Guava
As your [Guava] tag suggests, most Guava collection operations are lazy - they are applied only once needed. For example:
List<String> strings = Lists.newArrayList("1", "2", "3");
List<Integer> integers = Lists.transform(strings, new Function<String, Integer>() {
@Override
public Integer apply(String input) {
System.out.println(input);
return Integer.valueOf(input);
}
});
This code seems to convert a List<String>
to a List<Integer>
while also writing the strings to the output. But if you actually run it, it doesn't do anything. Let's add some more code:
for (Integer i : integers) {
// nothing to do
}
Now it writes the inputs out!
That's because the Lists.transform()
method doesn't actually do the transforming, but returns a specially crafted class which only computes the values when they are needed.
Bonus proof that it all works nicely: If we removed the empty loop and replaced it with e.g. just integers.get(1);
, it would actually only output the number 2
.
If you'd like to chain multiple methods together, there is always FluentIterable
. That basically allows you to code in the Java 8 Stream-like style.
Goldman Sachs Collections
While Guava usually does the right thing by default and works with JDK classes, sometimes you need something more complex. That's where Goldman Sachs collections come in. GS collections give you far more flexibility and power by having a complete drop-in collections framework with everything you might dream of.
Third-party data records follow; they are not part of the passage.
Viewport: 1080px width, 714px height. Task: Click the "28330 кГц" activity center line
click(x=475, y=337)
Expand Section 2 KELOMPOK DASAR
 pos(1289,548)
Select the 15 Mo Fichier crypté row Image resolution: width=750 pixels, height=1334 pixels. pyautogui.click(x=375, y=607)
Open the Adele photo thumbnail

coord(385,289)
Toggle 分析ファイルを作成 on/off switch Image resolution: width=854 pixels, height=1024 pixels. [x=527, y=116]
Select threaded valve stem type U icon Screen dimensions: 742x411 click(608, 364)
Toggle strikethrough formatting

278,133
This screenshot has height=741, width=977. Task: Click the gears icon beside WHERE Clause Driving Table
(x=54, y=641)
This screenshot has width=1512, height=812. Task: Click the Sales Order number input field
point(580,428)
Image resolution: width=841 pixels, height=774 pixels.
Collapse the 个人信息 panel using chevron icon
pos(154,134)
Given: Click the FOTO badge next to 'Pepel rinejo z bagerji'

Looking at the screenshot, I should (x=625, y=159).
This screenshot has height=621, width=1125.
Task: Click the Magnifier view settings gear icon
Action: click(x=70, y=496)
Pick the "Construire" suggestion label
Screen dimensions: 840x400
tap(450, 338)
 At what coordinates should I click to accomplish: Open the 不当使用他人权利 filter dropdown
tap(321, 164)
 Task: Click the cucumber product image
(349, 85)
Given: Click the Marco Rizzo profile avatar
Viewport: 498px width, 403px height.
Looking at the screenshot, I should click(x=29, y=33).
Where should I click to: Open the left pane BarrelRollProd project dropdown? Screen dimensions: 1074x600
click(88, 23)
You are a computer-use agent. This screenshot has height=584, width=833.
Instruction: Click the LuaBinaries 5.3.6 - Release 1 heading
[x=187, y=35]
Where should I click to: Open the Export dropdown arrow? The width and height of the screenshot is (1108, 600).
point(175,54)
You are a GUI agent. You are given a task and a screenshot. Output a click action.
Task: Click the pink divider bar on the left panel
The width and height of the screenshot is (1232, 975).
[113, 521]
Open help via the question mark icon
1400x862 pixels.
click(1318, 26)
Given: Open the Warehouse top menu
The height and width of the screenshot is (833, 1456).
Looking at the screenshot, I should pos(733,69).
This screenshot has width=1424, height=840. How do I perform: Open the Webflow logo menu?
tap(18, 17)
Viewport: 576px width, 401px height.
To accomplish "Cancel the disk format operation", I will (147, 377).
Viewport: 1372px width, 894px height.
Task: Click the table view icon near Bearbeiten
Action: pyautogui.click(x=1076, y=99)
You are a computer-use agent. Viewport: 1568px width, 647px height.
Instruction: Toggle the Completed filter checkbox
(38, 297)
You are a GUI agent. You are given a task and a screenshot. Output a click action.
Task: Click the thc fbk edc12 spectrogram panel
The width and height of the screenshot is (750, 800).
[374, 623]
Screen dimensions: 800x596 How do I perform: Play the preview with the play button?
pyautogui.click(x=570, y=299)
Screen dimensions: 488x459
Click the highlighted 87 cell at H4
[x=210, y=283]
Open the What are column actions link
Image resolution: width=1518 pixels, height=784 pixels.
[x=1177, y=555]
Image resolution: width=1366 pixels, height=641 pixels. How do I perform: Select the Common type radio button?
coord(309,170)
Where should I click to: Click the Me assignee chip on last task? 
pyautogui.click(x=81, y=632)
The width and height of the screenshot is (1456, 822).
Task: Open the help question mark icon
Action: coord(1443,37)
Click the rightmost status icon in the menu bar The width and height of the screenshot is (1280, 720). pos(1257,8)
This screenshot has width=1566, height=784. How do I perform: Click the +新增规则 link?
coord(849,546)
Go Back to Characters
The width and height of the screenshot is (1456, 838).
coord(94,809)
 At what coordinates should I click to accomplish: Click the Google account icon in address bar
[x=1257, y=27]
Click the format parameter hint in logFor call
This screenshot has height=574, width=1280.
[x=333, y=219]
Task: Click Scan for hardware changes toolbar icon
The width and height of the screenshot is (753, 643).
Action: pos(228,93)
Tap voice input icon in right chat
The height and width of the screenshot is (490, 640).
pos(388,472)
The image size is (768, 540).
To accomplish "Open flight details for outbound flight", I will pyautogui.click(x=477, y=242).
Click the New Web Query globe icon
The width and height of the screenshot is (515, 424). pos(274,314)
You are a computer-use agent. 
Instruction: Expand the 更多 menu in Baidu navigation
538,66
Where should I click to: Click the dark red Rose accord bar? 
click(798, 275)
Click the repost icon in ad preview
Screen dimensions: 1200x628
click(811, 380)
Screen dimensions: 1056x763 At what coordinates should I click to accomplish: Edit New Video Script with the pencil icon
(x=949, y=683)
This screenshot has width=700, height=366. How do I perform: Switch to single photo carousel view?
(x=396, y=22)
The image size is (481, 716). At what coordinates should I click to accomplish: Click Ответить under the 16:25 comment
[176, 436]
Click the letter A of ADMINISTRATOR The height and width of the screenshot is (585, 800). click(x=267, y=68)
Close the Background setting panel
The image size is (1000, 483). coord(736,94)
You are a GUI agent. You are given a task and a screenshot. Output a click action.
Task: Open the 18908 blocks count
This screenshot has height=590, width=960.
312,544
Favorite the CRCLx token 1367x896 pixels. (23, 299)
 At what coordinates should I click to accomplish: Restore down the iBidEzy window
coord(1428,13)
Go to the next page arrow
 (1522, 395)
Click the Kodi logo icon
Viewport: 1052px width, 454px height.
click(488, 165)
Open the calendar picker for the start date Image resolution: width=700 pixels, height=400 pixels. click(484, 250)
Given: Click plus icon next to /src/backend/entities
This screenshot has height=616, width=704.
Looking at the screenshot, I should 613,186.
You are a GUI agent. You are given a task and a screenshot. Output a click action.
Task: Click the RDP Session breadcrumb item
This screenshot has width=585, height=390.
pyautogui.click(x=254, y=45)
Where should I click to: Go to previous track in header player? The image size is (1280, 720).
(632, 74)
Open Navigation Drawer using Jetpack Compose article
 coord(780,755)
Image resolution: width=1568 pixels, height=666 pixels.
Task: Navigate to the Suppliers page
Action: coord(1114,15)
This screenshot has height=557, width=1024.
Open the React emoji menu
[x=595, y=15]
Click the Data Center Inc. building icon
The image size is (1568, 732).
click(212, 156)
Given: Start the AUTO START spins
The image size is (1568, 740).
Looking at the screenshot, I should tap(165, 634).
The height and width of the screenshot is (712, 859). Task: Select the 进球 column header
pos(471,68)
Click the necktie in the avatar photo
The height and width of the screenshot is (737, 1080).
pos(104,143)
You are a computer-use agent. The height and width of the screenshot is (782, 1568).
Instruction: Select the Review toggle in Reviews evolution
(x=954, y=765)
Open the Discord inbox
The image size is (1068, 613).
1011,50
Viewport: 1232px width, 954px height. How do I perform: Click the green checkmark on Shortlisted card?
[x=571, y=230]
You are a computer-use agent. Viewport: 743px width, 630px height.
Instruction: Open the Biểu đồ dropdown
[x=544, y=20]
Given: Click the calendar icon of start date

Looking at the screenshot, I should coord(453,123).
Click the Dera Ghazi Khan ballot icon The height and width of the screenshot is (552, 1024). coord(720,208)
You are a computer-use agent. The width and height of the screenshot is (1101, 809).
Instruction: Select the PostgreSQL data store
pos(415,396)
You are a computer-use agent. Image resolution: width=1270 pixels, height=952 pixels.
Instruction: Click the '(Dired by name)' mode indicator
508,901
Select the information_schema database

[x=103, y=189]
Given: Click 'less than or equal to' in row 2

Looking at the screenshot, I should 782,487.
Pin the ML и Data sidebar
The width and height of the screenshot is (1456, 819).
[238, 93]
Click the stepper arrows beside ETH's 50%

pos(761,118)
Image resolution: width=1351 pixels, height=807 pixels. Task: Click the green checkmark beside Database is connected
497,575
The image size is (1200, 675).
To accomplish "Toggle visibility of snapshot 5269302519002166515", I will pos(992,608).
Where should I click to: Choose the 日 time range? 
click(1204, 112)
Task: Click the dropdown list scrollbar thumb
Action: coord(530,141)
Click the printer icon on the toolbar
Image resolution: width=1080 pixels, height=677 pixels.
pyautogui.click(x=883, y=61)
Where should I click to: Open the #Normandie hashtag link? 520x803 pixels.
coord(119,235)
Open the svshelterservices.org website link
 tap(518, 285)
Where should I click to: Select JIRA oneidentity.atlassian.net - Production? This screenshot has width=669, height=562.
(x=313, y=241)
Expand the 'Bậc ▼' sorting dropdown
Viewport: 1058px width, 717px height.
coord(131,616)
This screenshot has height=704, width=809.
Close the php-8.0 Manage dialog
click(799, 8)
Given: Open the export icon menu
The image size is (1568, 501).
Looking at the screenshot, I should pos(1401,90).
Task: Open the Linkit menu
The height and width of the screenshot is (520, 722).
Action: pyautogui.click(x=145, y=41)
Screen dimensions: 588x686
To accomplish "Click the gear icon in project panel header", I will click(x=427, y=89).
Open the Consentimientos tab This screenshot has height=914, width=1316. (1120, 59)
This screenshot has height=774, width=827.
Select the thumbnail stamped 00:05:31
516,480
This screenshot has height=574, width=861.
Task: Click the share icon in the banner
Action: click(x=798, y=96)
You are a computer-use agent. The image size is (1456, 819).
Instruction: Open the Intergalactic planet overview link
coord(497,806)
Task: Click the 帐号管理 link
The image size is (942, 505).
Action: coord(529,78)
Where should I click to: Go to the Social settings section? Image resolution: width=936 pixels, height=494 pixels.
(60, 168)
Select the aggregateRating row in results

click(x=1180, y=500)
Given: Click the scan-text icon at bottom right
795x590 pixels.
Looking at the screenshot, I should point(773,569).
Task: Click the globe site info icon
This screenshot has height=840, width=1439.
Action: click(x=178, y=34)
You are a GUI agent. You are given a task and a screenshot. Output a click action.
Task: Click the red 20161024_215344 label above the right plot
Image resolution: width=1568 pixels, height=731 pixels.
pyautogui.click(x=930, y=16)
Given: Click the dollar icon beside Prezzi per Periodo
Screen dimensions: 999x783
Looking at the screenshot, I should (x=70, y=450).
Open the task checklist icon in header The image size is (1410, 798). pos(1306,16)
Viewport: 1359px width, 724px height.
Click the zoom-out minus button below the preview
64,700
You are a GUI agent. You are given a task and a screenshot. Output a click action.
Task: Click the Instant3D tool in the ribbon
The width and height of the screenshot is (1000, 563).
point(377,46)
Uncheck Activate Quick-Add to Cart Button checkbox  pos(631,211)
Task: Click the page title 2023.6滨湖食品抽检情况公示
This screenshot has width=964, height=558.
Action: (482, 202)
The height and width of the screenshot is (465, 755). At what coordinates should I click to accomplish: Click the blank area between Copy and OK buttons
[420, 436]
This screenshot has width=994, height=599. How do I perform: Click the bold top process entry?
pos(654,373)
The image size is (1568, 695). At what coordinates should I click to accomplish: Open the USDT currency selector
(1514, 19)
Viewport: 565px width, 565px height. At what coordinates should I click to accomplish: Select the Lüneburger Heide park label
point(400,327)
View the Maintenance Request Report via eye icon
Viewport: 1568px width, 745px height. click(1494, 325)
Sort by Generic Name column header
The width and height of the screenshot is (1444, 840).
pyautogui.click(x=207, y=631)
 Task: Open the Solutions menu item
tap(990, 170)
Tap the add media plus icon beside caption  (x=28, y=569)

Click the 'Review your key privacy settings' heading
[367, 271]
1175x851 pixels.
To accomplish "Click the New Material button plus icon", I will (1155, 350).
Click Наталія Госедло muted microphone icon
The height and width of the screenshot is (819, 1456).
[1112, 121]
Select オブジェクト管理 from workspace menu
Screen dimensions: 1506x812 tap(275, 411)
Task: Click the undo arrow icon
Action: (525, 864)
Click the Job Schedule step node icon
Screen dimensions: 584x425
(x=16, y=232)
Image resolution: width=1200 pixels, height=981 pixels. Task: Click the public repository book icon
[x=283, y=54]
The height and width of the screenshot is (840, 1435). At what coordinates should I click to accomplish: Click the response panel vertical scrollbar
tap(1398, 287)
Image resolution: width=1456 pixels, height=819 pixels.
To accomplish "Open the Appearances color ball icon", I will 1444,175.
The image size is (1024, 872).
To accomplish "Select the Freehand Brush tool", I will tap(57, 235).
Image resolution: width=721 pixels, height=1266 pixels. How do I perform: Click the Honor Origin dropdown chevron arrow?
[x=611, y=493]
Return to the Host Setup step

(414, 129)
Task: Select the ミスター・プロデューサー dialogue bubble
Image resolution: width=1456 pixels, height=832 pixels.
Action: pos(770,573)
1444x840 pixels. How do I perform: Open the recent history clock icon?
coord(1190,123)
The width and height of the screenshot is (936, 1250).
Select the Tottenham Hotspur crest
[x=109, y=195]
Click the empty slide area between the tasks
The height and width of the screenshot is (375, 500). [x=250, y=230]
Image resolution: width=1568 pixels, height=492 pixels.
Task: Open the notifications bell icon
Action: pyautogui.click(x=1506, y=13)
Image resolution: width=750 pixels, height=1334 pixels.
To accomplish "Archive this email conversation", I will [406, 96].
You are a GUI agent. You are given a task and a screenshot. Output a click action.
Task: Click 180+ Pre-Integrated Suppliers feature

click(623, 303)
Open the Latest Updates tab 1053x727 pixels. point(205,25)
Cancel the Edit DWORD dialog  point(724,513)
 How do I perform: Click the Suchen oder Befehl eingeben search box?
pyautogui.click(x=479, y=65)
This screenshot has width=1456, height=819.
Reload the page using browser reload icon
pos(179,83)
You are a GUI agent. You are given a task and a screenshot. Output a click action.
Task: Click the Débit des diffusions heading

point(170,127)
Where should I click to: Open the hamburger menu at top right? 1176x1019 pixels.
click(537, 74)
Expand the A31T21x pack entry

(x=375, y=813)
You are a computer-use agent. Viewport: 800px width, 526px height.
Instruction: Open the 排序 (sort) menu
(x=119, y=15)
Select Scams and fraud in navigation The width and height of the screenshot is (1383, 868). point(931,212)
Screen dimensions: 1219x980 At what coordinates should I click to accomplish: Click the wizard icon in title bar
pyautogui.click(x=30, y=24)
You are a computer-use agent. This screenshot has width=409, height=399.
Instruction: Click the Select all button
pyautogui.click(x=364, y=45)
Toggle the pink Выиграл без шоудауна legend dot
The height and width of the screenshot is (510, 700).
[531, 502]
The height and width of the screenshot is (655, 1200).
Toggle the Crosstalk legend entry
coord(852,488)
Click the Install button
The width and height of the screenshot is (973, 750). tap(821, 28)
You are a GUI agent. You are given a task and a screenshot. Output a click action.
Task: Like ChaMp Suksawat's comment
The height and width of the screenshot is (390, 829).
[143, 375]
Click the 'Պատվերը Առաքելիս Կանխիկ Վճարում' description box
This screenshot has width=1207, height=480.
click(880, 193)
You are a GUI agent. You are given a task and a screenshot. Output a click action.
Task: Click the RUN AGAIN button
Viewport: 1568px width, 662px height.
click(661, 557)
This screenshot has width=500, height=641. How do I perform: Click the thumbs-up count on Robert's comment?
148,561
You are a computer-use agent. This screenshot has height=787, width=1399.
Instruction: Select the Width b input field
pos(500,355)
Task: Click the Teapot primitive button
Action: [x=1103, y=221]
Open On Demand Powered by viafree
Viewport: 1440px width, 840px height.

Laziness is not theer by default, but can be easily achieved:
FastList<String> strings = FastList.newListWith("1", "2", "3");
LazyIterable<Integer> integers = strings.asLazy().collect(new Function<String, Integer>() {
@Override
public Integer valueOf(String string) {
System.out.println(string);
return Integer.valueOf(string);
}
});
Again, doesn't do anything. But:
for (Integer i : integers) {
// nothing to do
}
suddenly outputs everything.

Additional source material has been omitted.